### [Set exercise]
Extract every line of the records verbatim, omitting the pictures from your output.

(Text and item location entries)
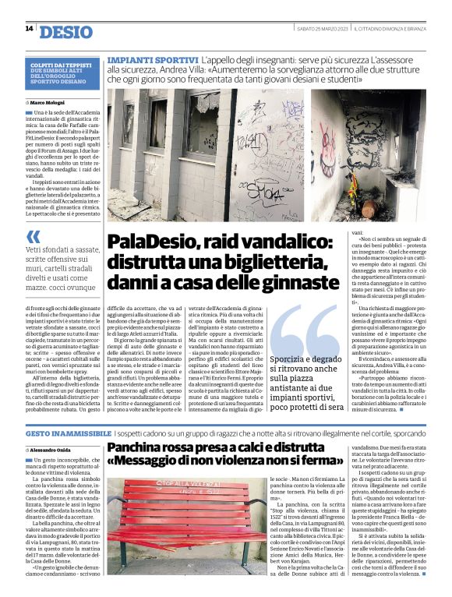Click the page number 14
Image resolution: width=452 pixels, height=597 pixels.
(x=29, y=29)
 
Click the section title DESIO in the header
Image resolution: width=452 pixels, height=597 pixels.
(x=65, y=31)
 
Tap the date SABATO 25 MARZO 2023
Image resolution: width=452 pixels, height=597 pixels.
(x=321, y=30)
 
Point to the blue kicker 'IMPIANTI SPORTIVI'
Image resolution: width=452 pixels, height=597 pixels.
(x=152, y=60)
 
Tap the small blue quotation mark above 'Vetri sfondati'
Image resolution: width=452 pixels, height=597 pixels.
(x=32, y=236)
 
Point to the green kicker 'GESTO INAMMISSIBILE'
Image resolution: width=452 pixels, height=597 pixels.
(x=69, y=433)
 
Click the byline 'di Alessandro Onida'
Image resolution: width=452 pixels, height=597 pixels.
(x=51, y=450)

### [Exercise result]
Click the page number 14
Image resolution: width=452 pixels, height=597 pixels.
(x=29, y=29)
 
Click the section title DESIO in the header
Image resolution: width=452 pixels, height=597 pixels.
(x=65, y=31)
 
Tap the date SABATO 25 MARZO 2023
Image resolution: width=452 pixels, height=597 pixels.
(x=321, y=30)
 
Point to the blue kicker 'IMPIANTI SPORTIVI'
Image resolution: width=452 pixels, height=597 pixels.
(x=152, y=60)
 
Tap the small blue quotation mark above 'Vetri sfondati'
Image resolution: width=452 pixels, height=597 pixels.
(x=32, y=236)
 
Point to the green kicker 'GESTO INAMMISSIBILE'
Image resolution: width=452 pixels, height=597 pixels.
(x=69, y=433)
 
Click the byline 'di Alessandro Onida'
Image resolution: width=452 pixels, height=597 pixels.
(x=51, y=450)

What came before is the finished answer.